PAGE EXCERPT:
--

Reputation: 303
I have an array containing invalid string
arr_invalid = ['aks', 'rabbbit', 'dog'].
I am parsing through a RDD using lambda function and need to ignore the case if any of this invalid string comes in the input string
like if input string is akss
or aks
ignore both.
How do I achieve this without writing filter for each invalid string?
Upvotes: 1
Views: 4992
Reputation: 180522
You need to compare each string unless the words come sorted, you can use any
to see if any substring is in each string:
arr_invalid = ['aks', 'rabbbit', 'dog']
strings = [ "aks", "akss","foo", "saks"]
filt = list(filter(lambda x: not any(s in x.lower() for s in arr_invalid),strings))
Output:
['foo']
If you only want to exclude the strings if they start with one of the substrings:
t = tuple(arr_invalid)
filt = list(filter(lambda x: not x.lower().startswith(t), strings))
Output:
['foo', 'saks']
If the input is a single string just split:
st = "foo akss saks aks"
t = tuple(arr_invalid)
filt = list(filter(lambda x: not x.startswith(t),st.lower().split()))
You can also just use a list comp:
[s for s in st.lower().split() if not s.startswith(t)]
As poke commented you could find exact matches with a set, you will still need it to combine it with either any and in or str.startswith for matching substrings:
arr_invalid = {'aks', 'rabbbit', 'dog'}
st = "foo akss saks aks"
t = tuple(arr_invalid)
file = list(filter(lambda s: s not in st or not s.startswith(t),st.lower().split())
Upvotes: 3

--

MATERIAL:
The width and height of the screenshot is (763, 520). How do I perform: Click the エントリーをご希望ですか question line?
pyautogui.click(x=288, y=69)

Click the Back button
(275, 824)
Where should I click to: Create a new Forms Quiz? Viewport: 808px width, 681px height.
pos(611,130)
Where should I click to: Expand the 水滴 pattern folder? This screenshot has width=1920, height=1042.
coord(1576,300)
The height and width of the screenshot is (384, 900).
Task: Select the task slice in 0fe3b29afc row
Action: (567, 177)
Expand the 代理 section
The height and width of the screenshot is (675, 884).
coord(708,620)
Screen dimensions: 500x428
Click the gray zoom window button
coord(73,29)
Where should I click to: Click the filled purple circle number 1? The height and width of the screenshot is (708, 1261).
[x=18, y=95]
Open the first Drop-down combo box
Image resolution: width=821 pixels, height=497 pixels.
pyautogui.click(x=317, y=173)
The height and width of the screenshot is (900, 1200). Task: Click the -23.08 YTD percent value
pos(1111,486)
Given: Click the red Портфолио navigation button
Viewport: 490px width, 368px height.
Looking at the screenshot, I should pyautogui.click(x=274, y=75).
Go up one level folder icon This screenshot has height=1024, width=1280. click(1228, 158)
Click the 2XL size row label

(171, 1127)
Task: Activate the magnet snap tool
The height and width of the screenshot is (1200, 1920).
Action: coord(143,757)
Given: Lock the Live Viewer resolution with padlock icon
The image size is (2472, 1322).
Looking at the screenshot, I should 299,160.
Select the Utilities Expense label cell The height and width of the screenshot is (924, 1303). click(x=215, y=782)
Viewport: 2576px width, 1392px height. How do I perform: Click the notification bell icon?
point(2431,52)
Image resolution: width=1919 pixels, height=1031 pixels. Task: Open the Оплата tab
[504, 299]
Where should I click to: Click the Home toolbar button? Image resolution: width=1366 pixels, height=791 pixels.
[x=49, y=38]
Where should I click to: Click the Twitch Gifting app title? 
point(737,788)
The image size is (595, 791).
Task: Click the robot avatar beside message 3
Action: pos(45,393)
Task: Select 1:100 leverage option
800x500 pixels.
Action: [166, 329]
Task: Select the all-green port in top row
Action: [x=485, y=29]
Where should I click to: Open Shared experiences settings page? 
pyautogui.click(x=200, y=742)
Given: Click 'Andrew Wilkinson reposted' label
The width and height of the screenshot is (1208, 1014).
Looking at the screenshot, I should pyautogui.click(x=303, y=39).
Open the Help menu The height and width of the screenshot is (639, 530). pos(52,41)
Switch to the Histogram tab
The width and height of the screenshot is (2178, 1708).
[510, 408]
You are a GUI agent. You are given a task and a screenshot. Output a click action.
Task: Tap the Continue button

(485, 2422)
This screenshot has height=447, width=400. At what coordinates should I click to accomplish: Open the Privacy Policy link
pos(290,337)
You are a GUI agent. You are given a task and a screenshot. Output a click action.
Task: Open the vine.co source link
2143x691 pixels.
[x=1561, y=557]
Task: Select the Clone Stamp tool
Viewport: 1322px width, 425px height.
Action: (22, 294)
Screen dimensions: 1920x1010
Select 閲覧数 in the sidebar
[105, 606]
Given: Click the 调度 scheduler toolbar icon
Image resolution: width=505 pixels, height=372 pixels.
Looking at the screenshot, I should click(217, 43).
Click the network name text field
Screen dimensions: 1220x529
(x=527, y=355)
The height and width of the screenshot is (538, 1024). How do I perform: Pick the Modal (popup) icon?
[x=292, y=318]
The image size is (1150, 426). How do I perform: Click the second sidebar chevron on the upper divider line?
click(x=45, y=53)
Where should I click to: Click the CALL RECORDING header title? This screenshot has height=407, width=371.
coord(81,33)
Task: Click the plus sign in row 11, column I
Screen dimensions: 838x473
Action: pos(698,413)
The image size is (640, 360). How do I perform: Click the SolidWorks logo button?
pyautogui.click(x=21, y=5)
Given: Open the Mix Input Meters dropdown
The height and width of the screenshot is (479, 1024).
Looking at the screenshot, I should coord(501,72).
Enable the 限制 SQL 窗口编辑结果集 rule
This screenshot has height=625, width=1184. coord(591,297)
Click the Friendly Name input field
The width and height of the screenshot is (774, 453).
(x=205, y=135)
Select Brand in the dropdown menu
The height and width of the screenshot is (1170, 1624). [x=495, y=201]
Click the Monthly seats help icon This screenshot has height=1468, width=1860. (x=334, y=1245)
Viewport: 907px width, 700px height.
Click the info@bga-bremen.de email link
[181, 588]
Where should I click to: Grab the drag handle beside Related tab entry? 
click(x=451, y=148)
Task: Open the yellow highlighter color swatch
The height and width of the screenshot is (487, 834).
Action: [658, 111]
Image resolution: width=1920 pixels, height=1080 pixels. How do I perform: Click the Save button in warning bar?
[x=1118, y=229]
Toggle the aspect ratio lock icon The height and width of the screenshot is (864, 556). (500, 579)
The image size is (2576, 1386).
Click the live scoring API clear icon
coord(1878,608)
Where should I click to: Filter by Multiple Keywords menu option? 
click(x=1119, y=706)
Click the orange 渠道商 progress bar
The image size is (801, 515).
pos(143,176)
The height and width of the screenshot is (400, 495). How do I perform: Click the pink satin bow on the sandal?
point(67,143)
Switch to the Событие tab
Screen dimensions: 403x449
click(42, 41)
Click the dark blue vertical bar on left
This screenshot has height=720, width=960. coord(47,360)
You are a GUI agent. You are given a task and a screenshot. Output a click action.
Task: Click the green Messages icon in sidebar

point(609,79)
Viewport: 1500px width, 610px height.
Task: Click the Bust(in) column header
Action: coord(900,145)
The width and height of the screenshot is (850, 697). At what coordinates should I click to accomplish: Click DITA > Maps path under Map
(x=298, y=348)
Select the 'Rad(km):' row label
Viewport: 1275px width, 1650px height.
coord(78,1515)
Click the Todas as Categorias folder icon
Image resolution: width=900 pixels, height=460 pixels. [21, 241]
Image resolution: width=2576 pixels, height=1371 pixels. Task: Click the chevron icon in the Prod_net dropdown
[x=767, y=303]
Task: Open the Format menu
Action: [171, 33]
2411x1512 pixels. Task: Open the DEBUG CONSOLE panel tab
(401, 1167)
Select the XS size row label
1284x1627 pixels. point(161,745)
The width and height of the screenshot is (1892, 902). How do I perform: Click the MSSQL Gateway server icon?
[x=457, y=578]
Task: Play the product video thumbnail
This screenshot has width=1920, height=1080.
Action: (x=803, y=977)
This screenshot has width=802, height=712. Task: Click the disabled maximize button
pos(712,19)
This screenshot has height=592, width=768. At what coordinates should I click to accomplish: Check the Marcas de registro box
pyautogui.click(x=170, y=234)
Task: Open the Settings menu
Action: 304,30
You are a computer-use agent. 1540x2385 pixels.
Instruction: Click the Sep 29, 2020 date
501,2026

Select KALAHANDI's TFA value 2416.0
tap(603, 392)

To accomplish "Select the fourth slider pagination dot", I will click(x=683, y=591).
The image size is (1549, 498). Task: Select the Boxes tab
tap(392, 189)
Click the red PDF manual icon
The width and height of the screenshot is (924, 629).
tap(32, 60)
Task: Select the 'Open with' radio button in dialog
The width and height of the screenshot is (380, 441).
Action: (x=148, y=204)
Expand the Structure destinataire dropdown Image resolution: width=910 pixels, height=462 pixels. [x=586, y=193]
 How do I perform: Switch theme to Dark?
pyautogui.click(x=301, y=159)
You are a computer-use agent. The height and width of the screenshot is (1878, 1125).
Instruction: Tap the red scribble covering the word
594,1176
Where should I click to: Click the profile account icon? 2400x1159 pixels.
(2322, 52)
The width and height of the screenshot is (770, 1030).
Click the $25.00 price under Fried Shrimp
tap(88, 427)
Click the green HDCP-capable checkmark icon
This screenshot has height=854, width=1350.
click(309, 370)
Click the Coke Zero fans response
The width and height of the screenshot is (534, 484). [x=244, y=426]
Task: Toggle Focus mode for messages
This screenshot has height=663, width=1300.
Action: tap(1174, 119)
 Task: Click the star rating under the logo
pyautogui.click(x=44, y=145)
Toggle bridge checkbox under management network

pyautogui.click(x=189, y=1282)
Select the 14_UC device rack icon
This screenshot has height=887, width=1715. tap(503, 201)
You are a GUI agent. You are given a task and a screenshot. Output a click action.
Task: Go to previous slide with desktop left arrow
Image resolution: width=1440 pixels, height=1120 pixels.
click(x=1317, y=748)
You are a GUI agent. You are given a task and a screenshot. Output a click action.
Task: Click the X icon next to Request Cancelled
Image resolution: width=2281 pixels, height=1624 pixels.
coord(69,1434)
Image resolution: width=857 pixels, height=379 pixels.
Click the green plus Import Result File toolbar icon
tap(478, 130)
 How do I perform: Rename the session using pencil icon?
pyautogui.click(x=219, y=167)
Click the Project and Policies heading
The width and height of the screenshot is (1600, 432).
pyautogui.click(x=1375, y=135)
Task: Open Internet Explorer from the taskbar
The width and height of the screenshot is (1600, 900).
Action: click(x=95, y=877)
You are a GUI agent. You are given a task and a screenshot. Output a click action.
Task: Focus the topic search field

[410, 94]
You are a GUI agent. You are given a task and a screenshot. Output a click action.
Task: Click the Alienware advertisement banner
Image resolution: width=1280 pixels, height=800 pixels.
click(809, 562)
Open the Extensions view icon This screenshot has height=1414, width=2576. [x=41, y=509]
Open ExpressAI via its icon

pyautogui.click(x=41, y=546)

--

TASKS TO CARRY OUT:
1. Summarize the forum thread in two sentences.
2. In the forum thread, what output does the reply show when strings are excluded only if they start with one of the invalid substrings?
3. Extract the part of the forum thread from "How do I achieve" to "s in arr_invalid),strings))".

ANSWERS PROVIDED:
1. A user with a list of invalid strings asks how to ignore any input string containing one of them while parsing an RDD with a lambda function, without writing a separate filter for each invalid string. The reply suggests using any with a substring check inside filter, or str.startswith with a tuple of the invalid strings to exclude only strings that begin with one, and notes that a list comprehension also works and that a set can find exact matches.

2. ['foo', 'saks']

3.
How do I achieve this without writing filter for each invalid string?
Upvotes: 1
Views: 4992
Reputation: 180522
You need to compare each string unless the words come sorted, you can use any
to see if any substring is in each string:
arr_invalid = ['aks', 'rabbbit', 'dog']
strings = [ "aks", "akss","foo", "saks"]
filt = list(filter(lambda x: not any(s in x.lower() for s in arr_invalid),strings))